# Is anyone familiar with the Beachcomber Resort in Avalon, NJ?



## edmund36 (Mar 28, 2006)

Is anyone familiar with the Beachcomber Condominium Resort in New Jersey? This is RCI # 5849. 7900 Dune Drive, Avalon, NJ 08202. Avalon is a great New Jersey location. I am possibly interested in buying if nice and near beach, as is close to my home. Only other timeshares in NJ are in Atlantic City & Brigantine that I know of.


----------



## KenK (Mar 28, 2006)

Also parts of the old Playboy Club are now T/Ss, and another place in the foothills (Vernon Valley).

We have had several tuggers check out the resort called the Beachcomber.  One was Theresa, who was a T/S rep at Shawnee.  I don't know if she still reads the BBS here.

They were selling in room week incriments, one or two apartments at a time. Both weeks were in or around the summer.  No weeks were sold during a specific cut off in Oct to another cutoff in May or June....ie- I expect the places was closed during those months.

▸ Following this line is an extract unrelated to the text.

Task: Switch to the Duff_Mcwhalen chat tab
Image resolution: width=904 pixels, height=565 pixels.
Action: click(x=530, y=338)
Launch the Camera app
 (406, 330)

Pricing via the developer was about from $8900 to $11,999 for those two weeks.  The maint or taxes were never mentioned.  They never replied to e mails.

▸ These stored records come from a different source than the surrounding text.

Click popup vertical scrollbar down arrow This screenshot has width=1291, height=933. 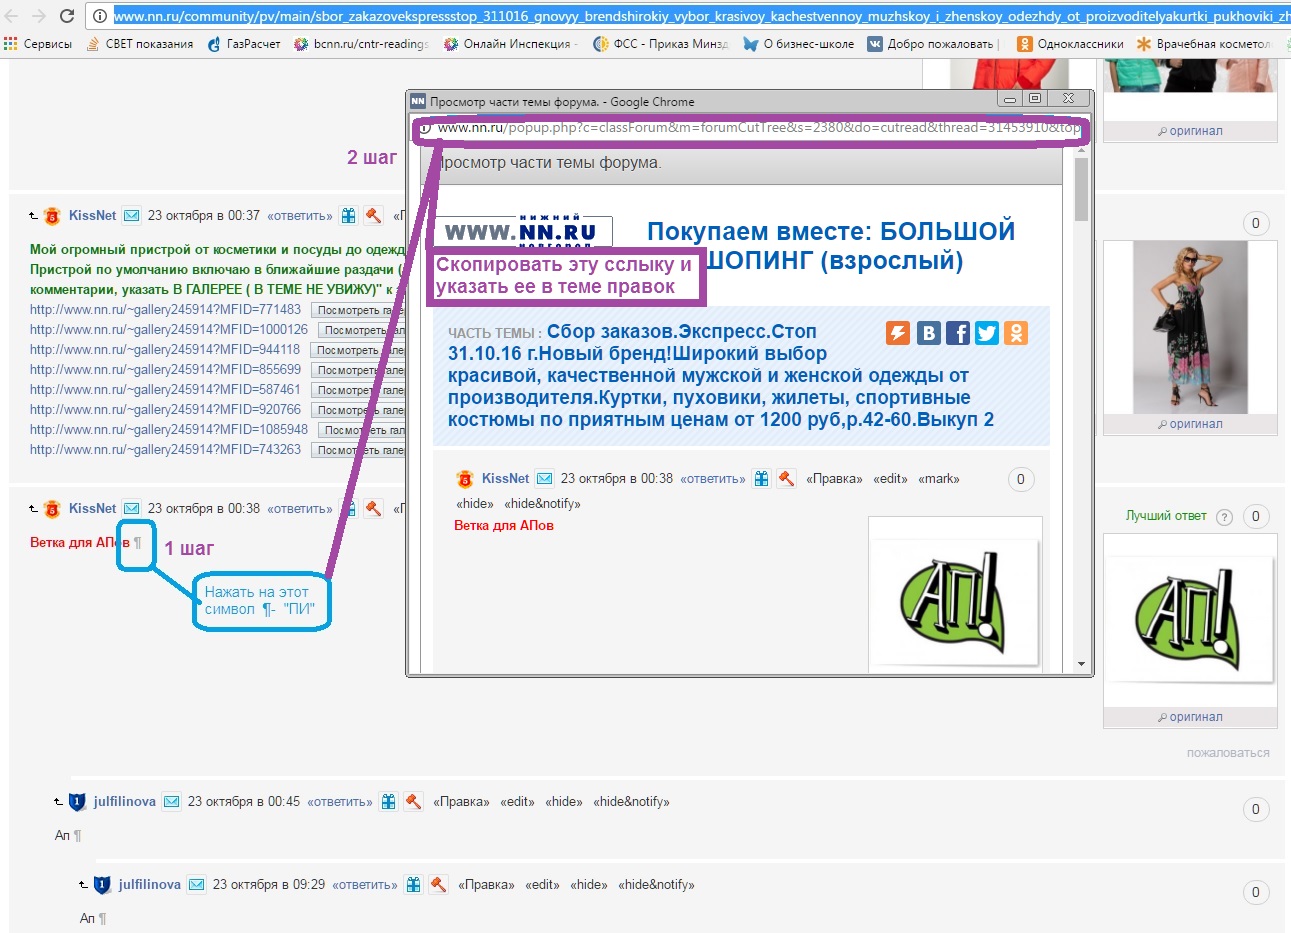1081,664
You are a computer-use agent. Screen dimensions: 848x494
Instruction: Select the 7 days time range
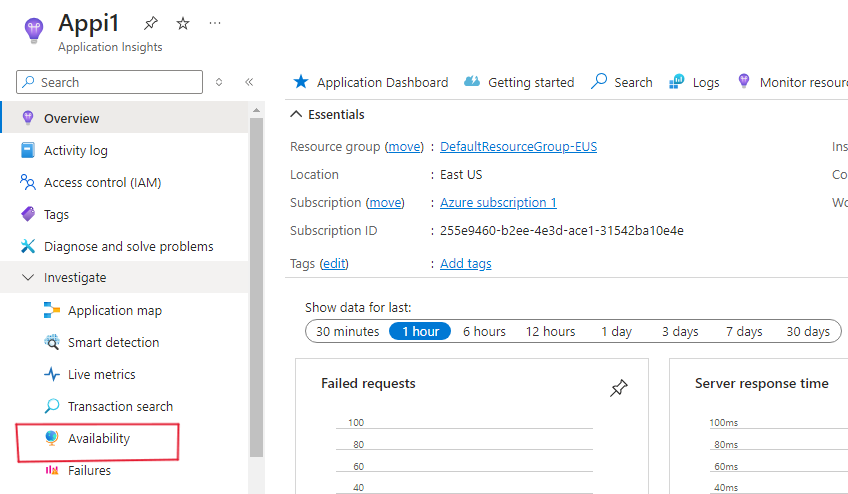point(744,331)
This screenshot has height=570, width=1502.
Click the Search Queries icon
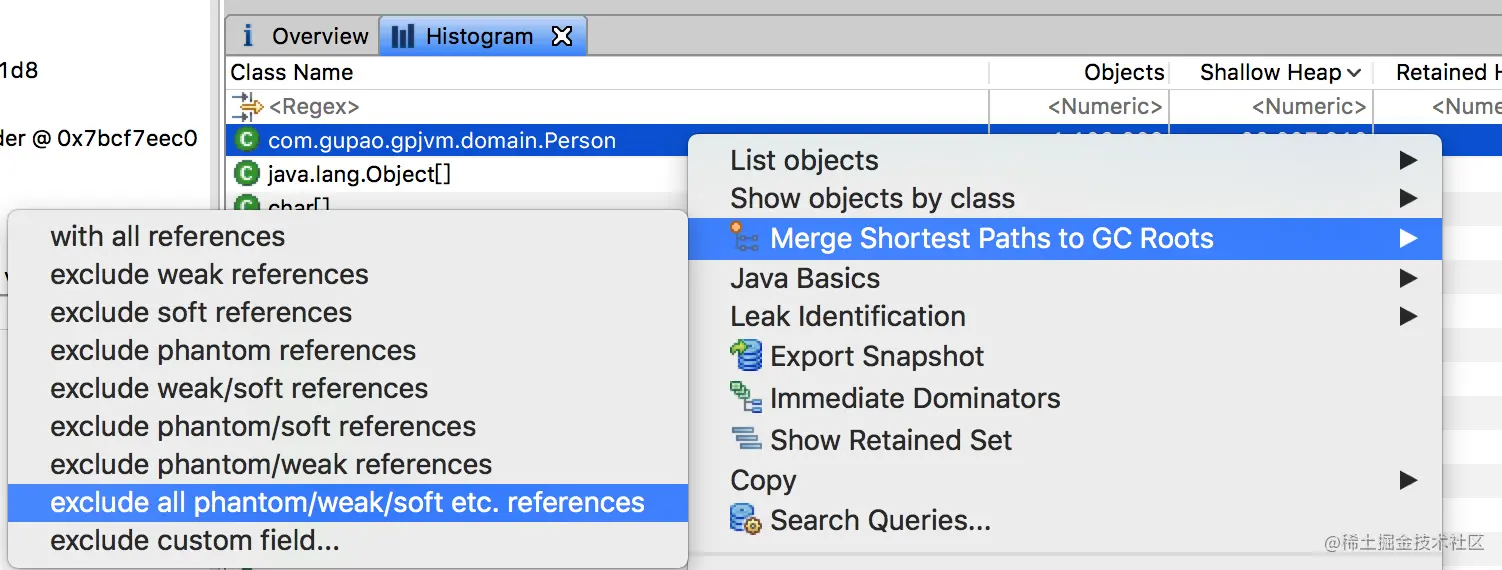tap(746, 520)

http://www.avalon-beachcomber.com/purchase.html

When & if there get sold, (it looks like old info), they will put another one or two units up for sale.  If they do, they should have many more weeks selection.  I think the rental costs might be less than the maintance.  If wood, the place will need a lot of maintance...and its small. (costs will be high)


----------